Gasp: The guest on Antiques Roadshow, near Belmont House in Kent, couldn’t believe it when the value of his painting was confirmed
Original painting: The guest’s grandfather had bought the painting back in 1957 in Suffolk
Later in the show a guest was left dumbfounded after his painting was revealed to be a signed David Hockney worth an incredible amount.
Art expert Rupert Maas confirmed the painting was by the British artist and called it an ‘extraordinary story’ on the BBC show filmed at Belmont House, near Faversham in Kent, which aired on March 12.
The unnamed guest said the painting had been in his family for 65 years and he suspected it was by the famous artist.
But after estimating its worth to be £10,000, the guest was shocked when its true value was revealed to be between £20,000 and £30,000.
‘I think you might be right, but it’s closer to £20,000 to £30,000,’ said Rupert, as he established how much the painting was worth.
The guest repeated him in disbelief, his voice trailing off at the end: ‘£20,000 to £30,000!’ before he ducked behind the painting.
‘Just say thank you’, a person behind him hollered as the rest laughed.
‘Thank you for that information.
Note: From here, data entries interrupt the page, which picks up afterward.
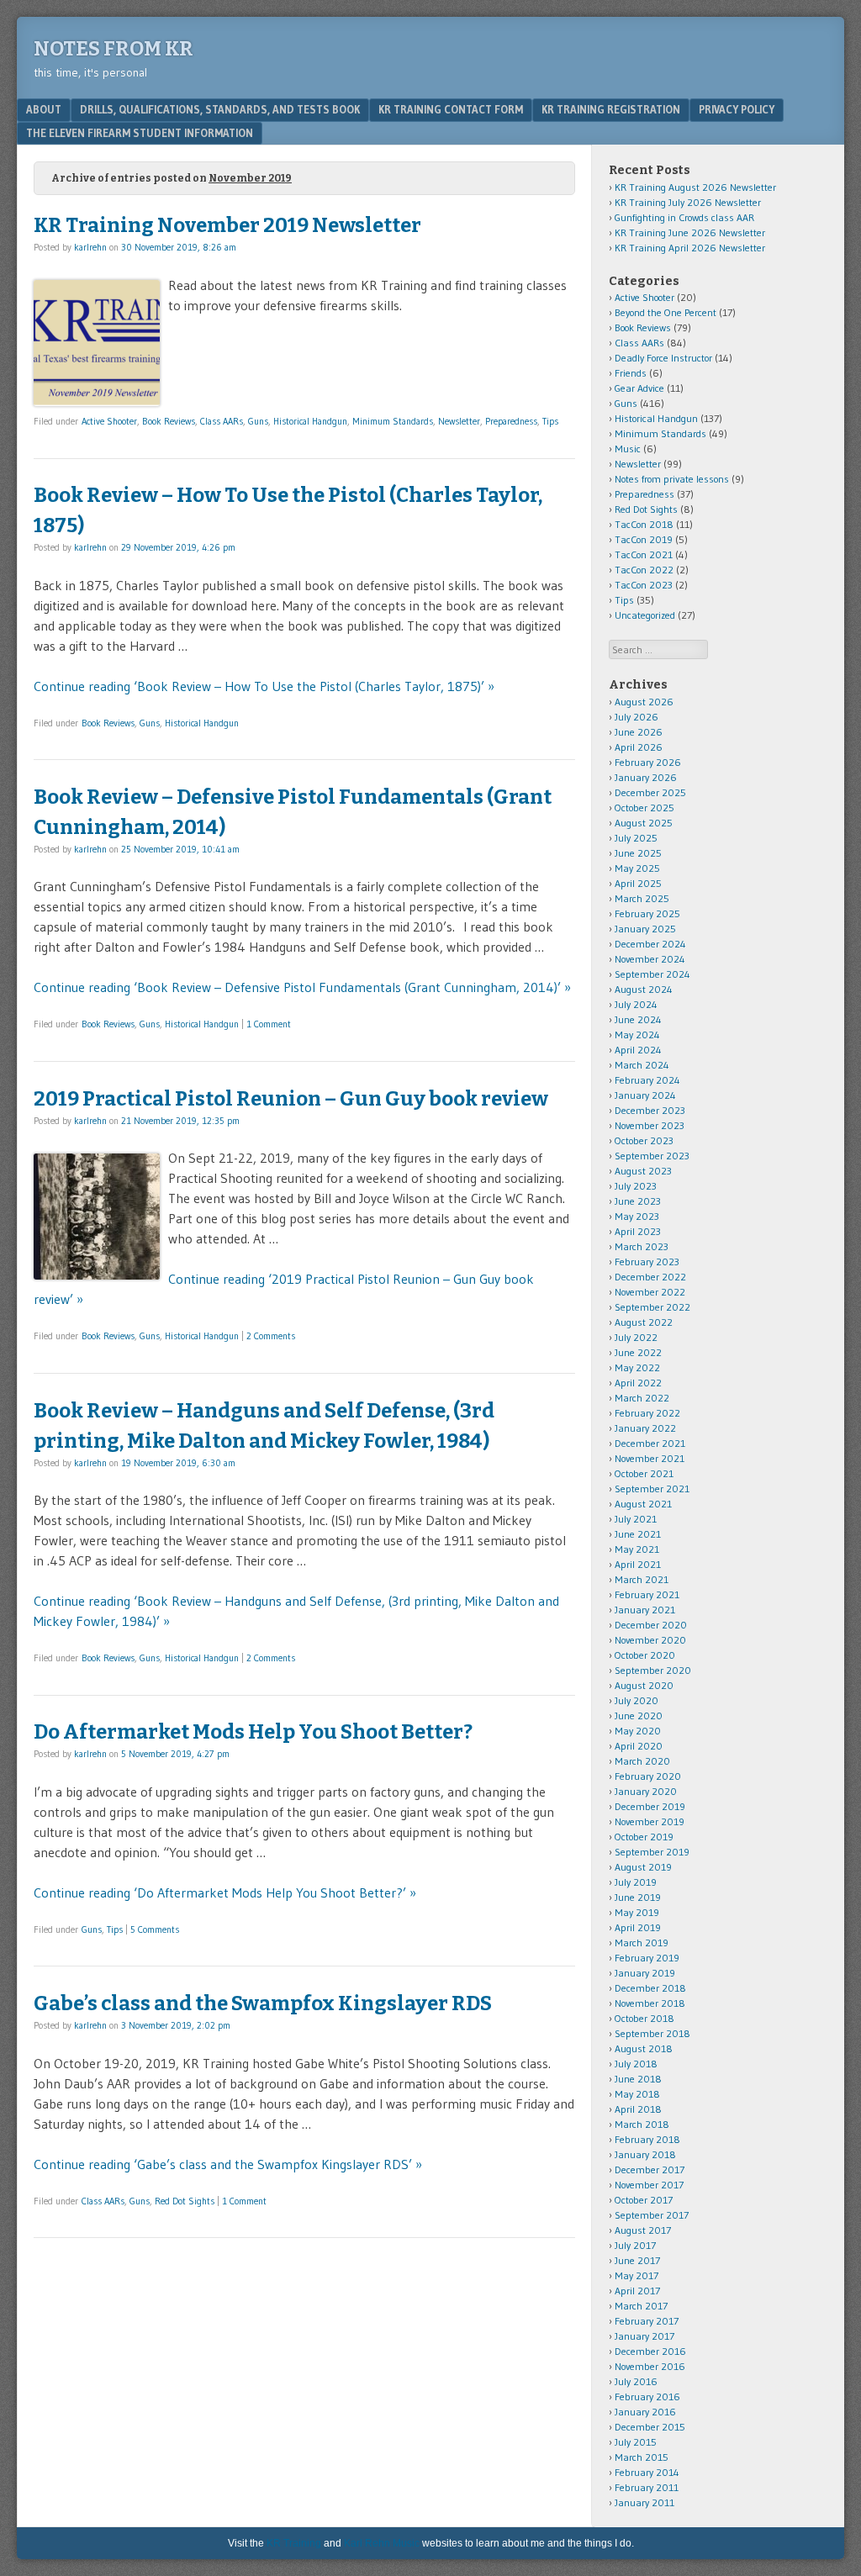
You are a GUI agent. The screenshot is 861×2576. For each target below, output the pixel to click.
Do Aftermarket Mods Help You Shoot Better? (253, 1732)
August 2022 (644, 1322)
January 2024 (645, 1095)
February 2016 (647, 2396)
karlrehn (90, 247)
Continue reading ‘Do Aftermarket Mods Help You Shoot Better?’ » (225, 1892)
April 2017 (637, 2290)
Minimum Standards (392, 421)
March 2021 (641, 1579)
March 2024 (642, 1064)
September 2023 (652, 1155)
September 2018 (652, 2033)
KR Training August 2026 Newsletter (695, 187)
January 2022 (645, 1428)
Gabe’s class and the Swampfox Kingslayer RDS (263, 2003)
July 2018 (636, 2063)
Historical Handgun (310, 421)
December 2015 (650, 2426)
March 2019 (641, 1942)
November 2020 (650, 1640)
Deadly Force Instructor (663, 357)
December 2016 (650, 2351)
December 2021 (650, 1443)
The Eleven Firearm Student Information (139, 133)
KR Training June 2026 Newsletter (690, 232)
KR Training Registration (610, 109)
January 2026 (646, 777)
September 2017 (652, 2215)
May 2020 (638, 1730)
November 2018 (650, 2003)
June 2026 (639, 732)
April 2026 (639, 747)
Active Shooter (109, 421)
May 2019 (637, 1912)
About (43, 109)
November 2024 (650, 959)
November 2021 (649, 1458)
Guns (258, 421)
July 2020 (636, 1700)
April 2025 (638, 883)
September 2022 (652, 1307)
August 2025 (644, 822)
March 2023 (641, 1246)
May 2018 (637, 2094)
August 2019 (643, 1867)
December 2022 (650, 1276)
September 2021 (652, 1488)
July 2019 (636, 1882)
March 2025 (642, 898)
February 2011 (647, 2487)
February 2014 (647, 2472)
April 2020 (639, 1745)
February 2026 (648, 762)
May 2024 (637, 1034)
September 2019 (652, 1851)
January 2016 (645, 2411)
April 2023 (638, 1231)
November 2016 (650, 2366)
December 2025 (650, 792)
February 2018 (647, 2139)
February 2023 (647, 1261)
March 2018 (642, 2124)
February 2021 (647, 1594)
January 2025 (645, 928)
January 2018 (645, 2154)
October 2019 (644, 1836)
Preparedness (511, 421)
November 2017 (649, 2184)
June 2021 (638, 1534)
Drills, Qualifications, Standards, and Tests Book (220, 109)
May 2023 (637, 1216)
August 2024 (644, 989)
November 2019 (649, 1821)
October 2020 (645, 1655)
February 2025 (647, 913)
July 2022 (636, 1337)
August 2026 (644, 701)
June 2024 (638, 1019)
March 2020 (642, 1761)
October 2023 (644, 1140)
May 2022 (637, 1367)
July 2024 (636, 1004)
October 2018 (644, 2018)
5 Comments (154, 1929)
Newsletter (459, 421)
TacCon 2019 (644, 539)
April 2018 (638, 2109)
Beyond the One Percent (665, 312)
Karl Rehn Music (382, 2543)
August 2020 (644, 1685)
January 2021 (645, 1609)
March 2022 (642, 1397)
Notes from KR (113, 49)
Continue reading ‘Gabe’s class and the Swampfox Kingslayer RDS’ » (228, 2164)
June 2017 (637, 2260)
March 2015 (641, 2457)
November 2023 (649, 1125)
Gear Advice (639, 388)
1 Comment (268, 1024)
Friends (631, 373)
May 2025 (637, 868)
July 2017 (635, 2245)
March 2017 (641, 2305)
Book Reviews (168, 421)
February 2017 (647, 2321)
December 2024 (650, 943)
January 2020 (646, 1791)
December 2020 (651, 1624)
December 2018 (650, 1988)
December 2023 (650, 1110)
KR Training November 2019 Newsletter (227, 225)
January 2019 (645, 1972)
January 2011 (644, 2502)
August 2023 (643, 1170)
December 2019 (650, 1806)
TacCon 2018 (644, 524)
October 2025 (644, 807)
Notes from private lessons (672, 478)
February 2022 (647, 1413)
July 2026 (636, 716)
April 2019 (638, 1927)
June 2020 (639, 1715)
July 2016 (636, 2381)
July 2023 (636, 1186)
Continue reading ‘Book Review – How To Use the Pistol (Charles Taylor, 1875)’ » (264, 686)
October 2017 (644, 2199)
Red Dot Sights (184, 2201)
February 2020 (648, 1776)
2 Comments (270, 1336)
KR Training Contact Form (450, 109)
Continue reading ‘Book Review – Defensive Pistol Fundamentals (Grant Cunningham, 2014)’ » (302, 987)
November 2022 (650, 1291)
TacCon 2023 (644, 584)
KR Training (294, 2543)
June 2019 (638, 1897)
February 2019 (647, 1957)
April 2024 (638, 1049)
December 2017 (649, 2169)
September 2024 (652, 974)
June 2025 (638, 853)
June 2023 (638, 1201)
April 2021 (638, 1564)
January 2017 (644, 2336)
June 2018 (638, 2078)
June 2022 (638, 1352)
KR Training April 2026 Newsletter (690, 247)
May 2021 (637, 1549)
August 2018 (644, 2048)
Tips (550, 421)
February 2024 (647, 1080)
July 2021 (636, 1518)
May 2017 (636, 2275)
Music (628, 448)
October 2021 (644, 1473)
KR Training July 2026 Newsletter (688, 202)
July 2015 (636, 2442)
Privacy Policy (736, 109)
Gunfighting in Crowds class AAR (684, 217)
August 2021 (643, 1503)
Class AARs (221, 421)
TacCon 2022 (644, 569)
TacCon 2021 (644, 554)
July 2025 (636, 837)
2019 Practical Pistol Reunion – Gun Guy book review (291, 1099)
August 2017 (643, 2230)
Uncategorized (645, 615)
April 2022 (638, 1382)
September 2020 (653, 1670)
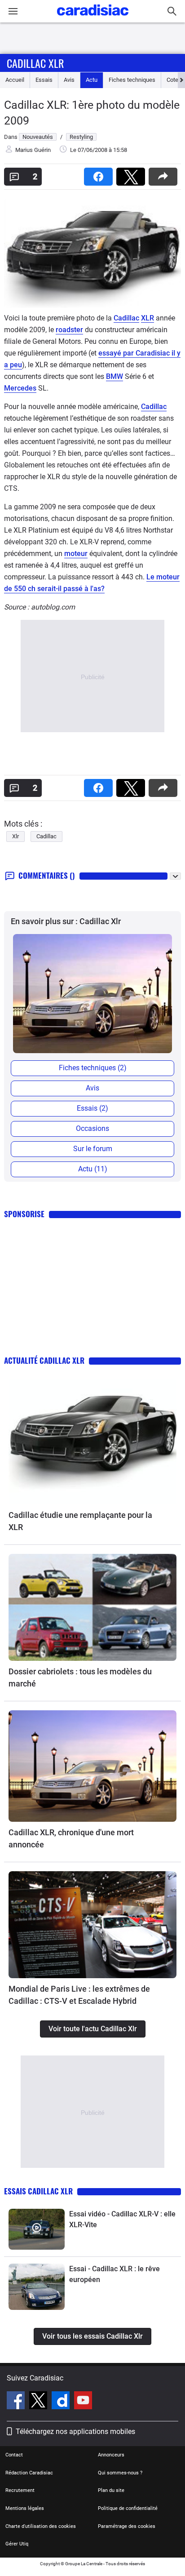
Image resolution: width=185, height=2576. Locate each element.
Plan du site (111, 2490)
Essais (44, 79)
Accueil (14, 79)
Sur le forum (92, 1148)
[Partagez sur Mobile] (165, 173)
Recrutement (20, 2490)
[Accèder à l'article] (92, 1442)
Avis (69, 79)
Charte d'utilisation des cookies (40, 2526)
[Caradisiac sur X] (39, 2401)
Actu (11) (92, 1169)
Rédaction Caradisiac (29, 2473)
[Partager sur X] (132, 173)
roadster (69, 329)
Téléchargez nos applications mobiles (75, 2431)
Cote (172, 79)
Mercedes (20, 388)
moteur (76, 553)
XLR (147, 318)
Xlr (15, 836)
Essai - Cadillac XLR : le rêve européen (114, 2274)
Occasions (92, 1128)
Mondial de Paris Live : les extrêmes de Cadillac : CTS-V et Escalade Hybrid (79, 1995)
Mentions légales (24, 2508)
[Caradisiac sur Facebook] (17, 2401)
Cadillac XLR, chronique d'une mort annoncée (71, 1838)
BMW (114, 376)
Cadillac (126, 318)
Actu (91, 79)
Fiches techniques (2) (93, 1067)
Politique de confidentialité (128, 2508)
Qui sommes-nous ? (120, 2473)
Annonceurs (111, 2455)
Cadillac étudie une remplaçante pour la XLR (80, 1521)
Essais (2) (92, 1108)
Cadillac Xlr (35, 63)
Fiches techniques (132, 79)
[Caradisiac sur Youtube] (83, 2401)
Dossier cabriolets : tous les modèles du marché (80, 1677)
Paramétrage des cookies (126, 2526)
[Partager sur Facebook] (100, 173)
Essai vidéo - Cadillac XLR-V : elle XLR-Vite (122, 2219)
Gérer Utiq (16, 2544)
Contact (14, 2455)
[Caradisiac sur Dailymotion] (62, 2401)
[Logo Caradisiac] (92, 18)
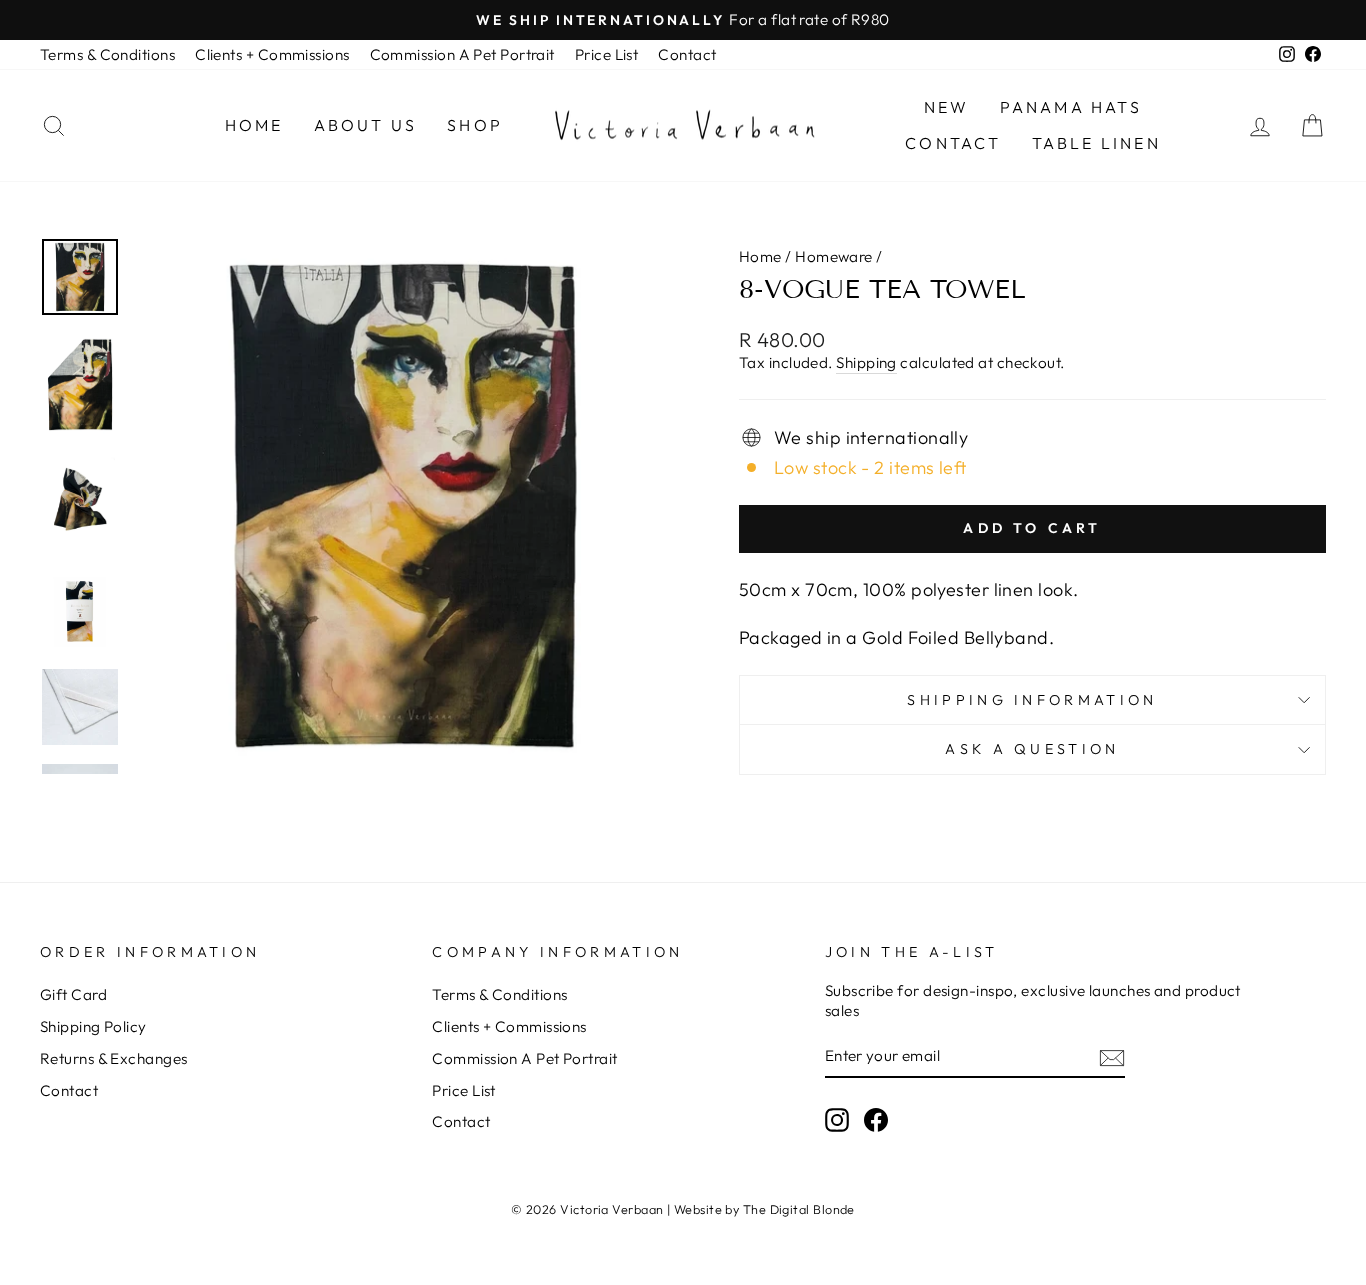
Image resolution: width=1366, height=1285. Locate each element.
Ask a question (1032, 749)
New (947, 107)
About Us (366, 125)
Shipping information (1032, 700)
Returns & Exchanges (114, 1058)
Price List (607, 54)
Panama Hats (1071, 107)
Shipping (866, 362)
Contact (687, 54)
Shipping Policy (93, 1026)
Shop (475, 125)
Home (254, 125)
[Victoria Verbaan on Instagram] (837, 1120)
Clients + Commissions (272, 54)
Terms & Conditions (107, 54)
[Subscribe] (1112, 1057)
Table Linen (1096, 143)
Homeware (834, 256)
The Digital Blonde (799, 1209)
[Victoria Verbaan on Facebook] (876, 1120)
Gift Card (73, 994)
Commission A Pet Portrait (462, 54)
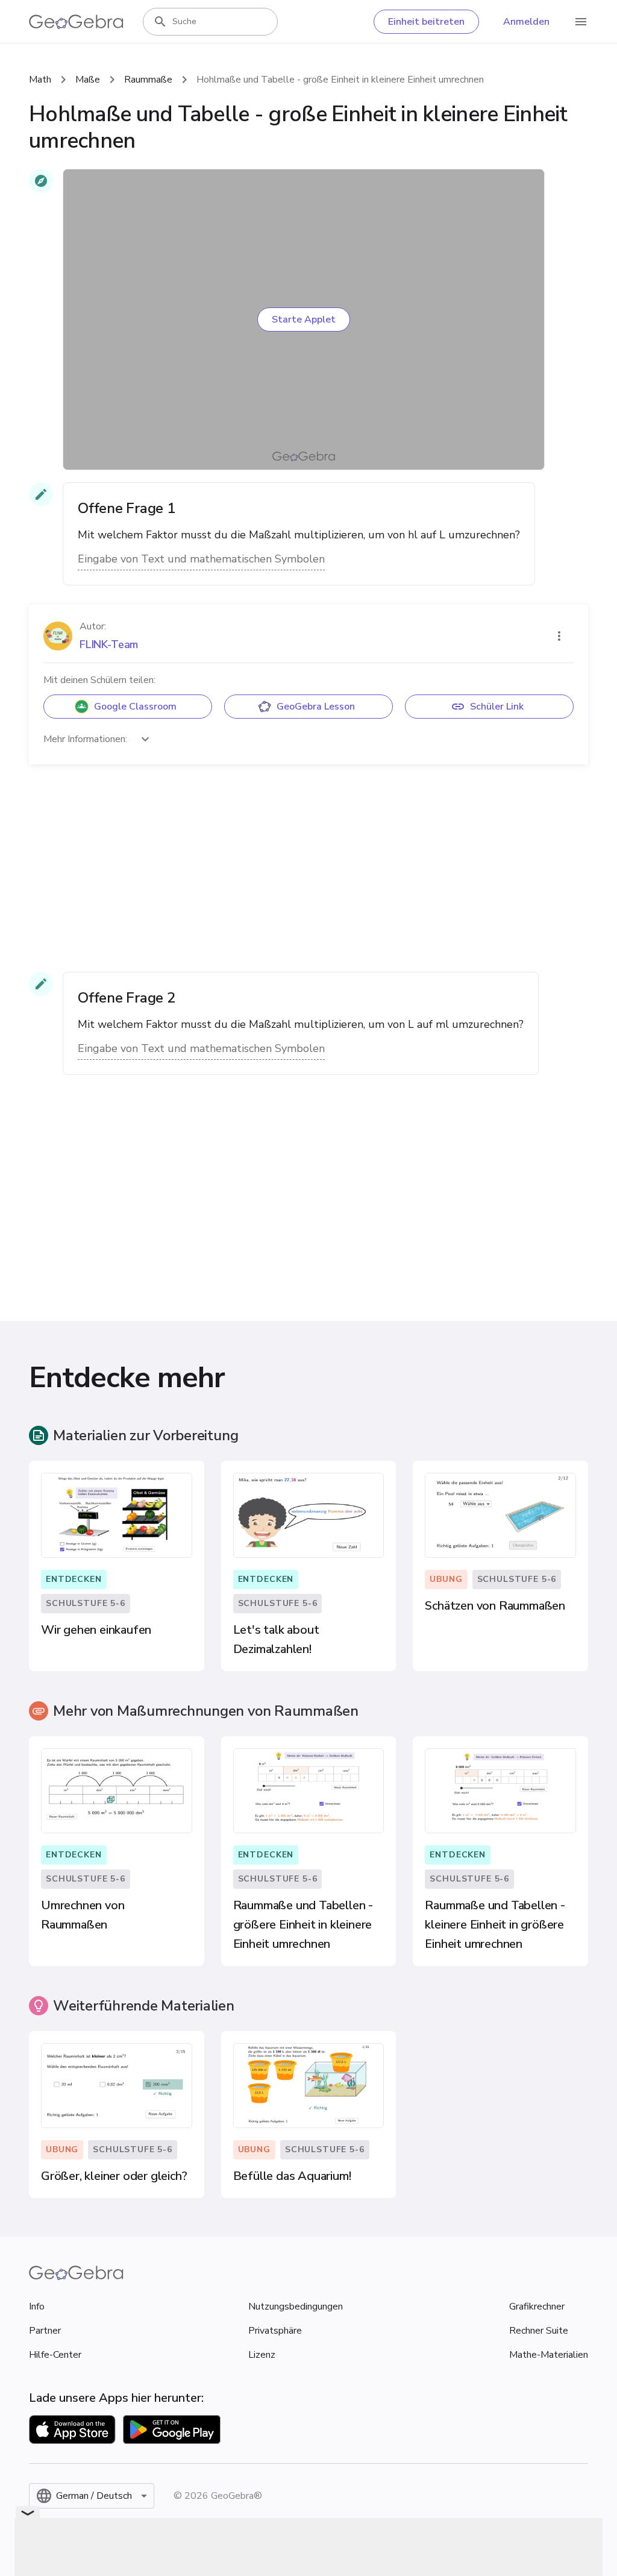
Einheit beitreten (426, 21)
Thank you very much,’ he said as he managed to compose himself.
Hockney, now 85, is now considered to be one of the most influential British artists of the 20th Century. His paintings can be worth millions of pounds.
His most famous works include A Bigger Splash (1967) and Portrait Of An Artist (Pool With Two Figures) (1972), which sold for $90million (more than £70million) in 2018, the third highest ever paid for an artwork by a living artist.